Quien esto firma -aquejada de un fuerte resfriado de las vías respiratorias altas, que la mantendrá obligatoriamente enclaustrada, por prescripción facultativa, al menos un par de días más- no ha podido resistir la tentación de hacer una escapada al cine para ver esta película italiana -de 130 minutos de metraje, dirigida por Luca Guadagnino, cosecha del 71, escrita por él mismo y por James Ivory, sobre la novela de André Aciman, con una bellísima fotografía de Sayombhu Mukdeeprom y una excelente música de Sufjan Stevens- que viene precedida de las mejores críticas y de reconocimientos tales como 4 nominaciones a los Premios BAFTA y otras tantas a los Oscar, Mejor Película, Guión Adaptado, Actor y Canción.
Y a fe que esta historia de amor entre un adolescente de 17 años y el joven ayudante norteamericano de su padre, ambos de raíces judías, en la mansión veraniega de los progenitores del primero y en el año de gracia que se indica en el título, merece sobradamente todos los honores.
Porque tiene una puesta en escena impecable, con un tratamiento de la luz, del color y del paisaje natural y urbano de un entorno tan hermoso que corta el aliento, sin tentaciones preciosistas, integrándolo armoniosamente en el relato.
Porque transmite amor por la cultura, la civilización, la lectura, el refinamiento -sin tentaciones de pedantería, muy al contrario- el arte y la vida en cada plano.
Porque no da cuenta de un romance al uso, ni desigual, ya que el menor es extremadamente inteligente, cultivado, atípico, dotado para la música y bastante maduro para su edad, al tiempo que con la inocencia y las perplejidades de los primerizos a nivel erótico y sentimental. Porque su partner es un veinteañero sensible e igualmente ilustrado, a quien le atraen precisamente esas cualidades antes que los atributos físicos.
Porque la familia del chico es igualmente civilizada, generosa y comprensiva y ejerce, con una refinada sencillez, el carpe diem. Ejemplares al respecto las palabras del padre al hijo en una de las escenas finales y cómo su madre y él mismo le animan a vivir esa pasión. Encarnados con solvencia por Michael Stuhlbarg y Amira Casar.
Porque la relación entre ambos protagonistas -espléndidos Timothée Chalamet, tan justamente galardonado, y Armie Hammer- no es una línea recta, sino que tiene muchos meandros y complejidades, derivadas de los malentendidos, confusiones y diferentes posiciones y personalidades de uno y de otro, con un despertar sexual plagado de ambigüedades. Esto es sabiamente filmado con el ritmo preciso. Con el ritmo del trato y del proceso del enamoramiento, tan ausente, minoritario, o relegado al subgénero más sentimental, en el cine contemporáneo.

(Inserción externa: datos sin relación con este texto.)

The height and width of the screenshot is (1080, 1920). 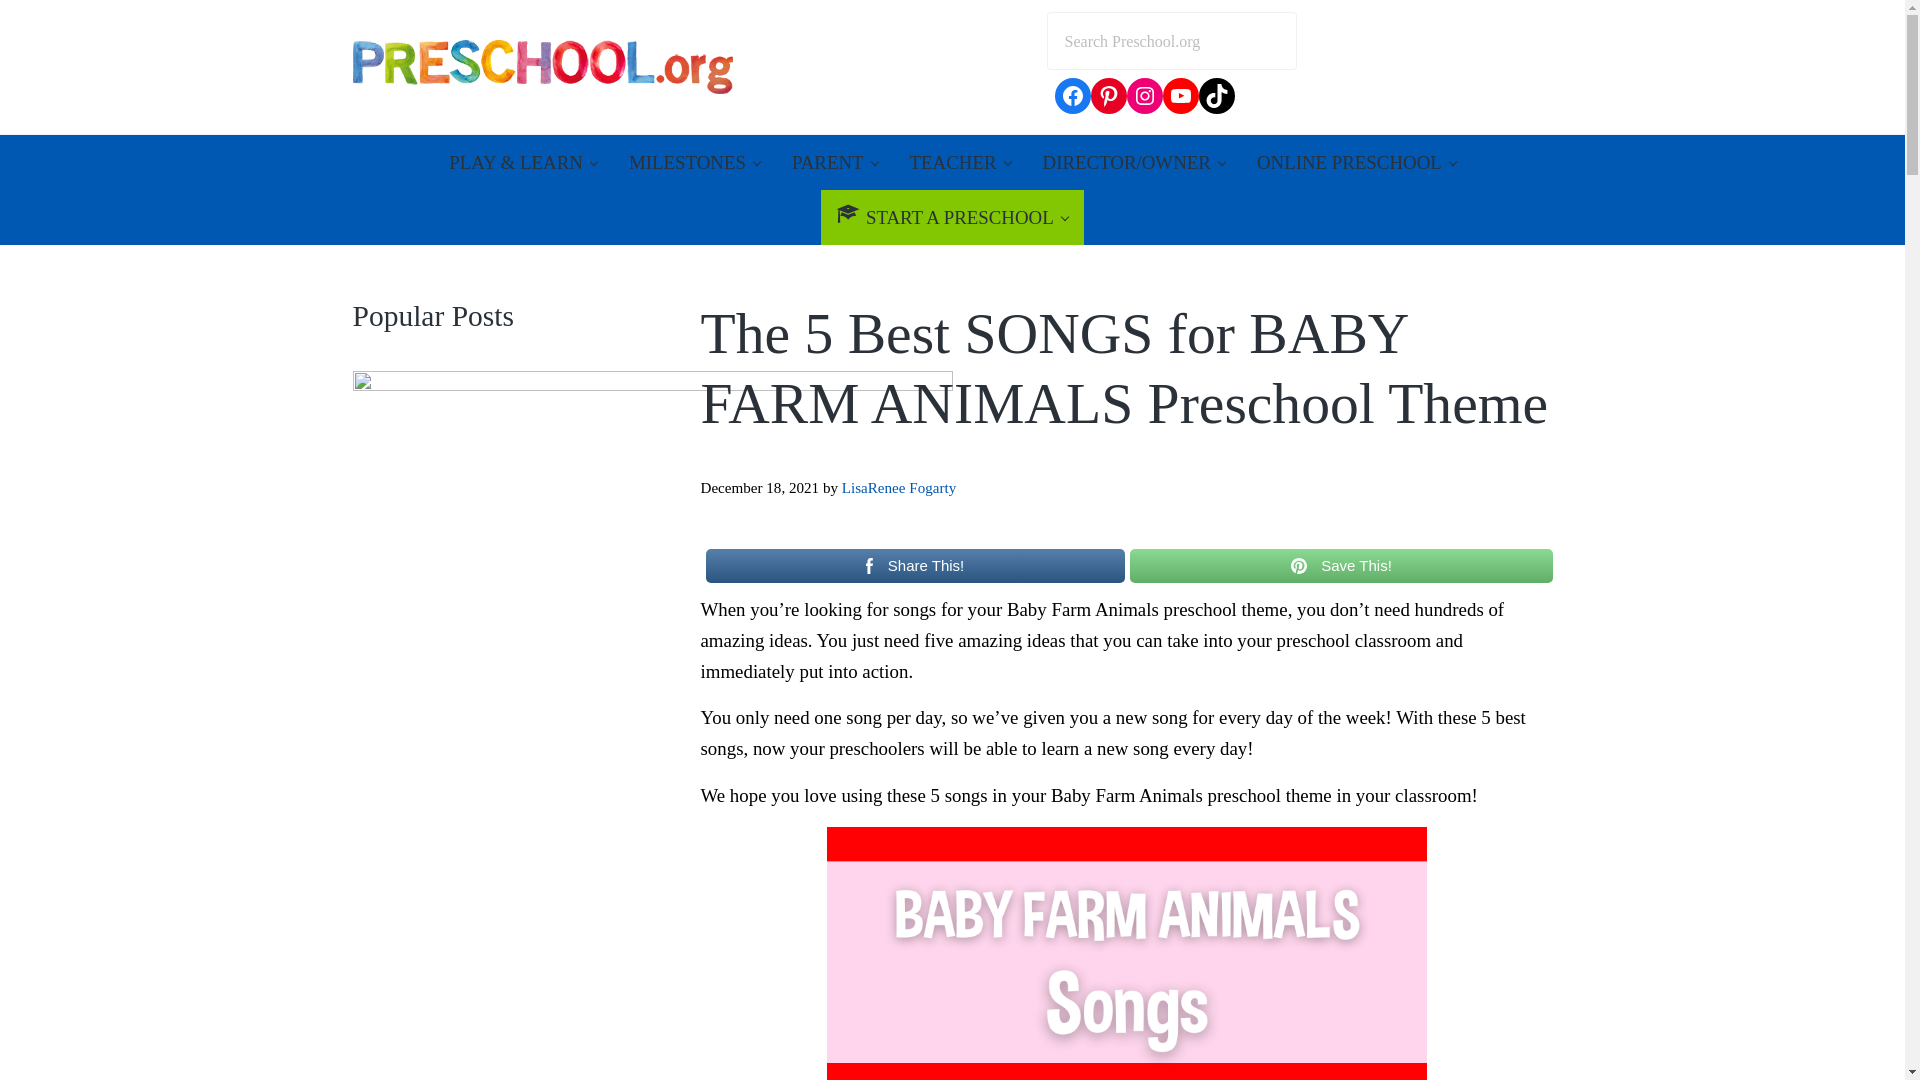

Porque, como ha declarado su realizador, a Luis Martínez en El Mundo: “Toda obra de arte que se ocupe del deseo es necesariamente política… porque el deseo es un ejercicio de libertad, como el amor… que compromete tu identidad y nos coloca al límite de lo que somos” Y porque eso sabe retratarlo aquí, en consecuencia, con las mayores depuración estilísticas y narrativas. Sabia y lúcidamente, paso a paso.
A la animalista que esto firma, solo le ha sobrado la escena del pez, no por trucada, menos innecesaria. Será, si ustedes lo deciden, una de las que debatiremos en la próxima sesión de nuestra tertulia de cine Luis Casal Pereyra del miércoles, 7 de febrero.
Llamémosla por su nombre. Una joya que nadie, en su sano juicio, debería perderse.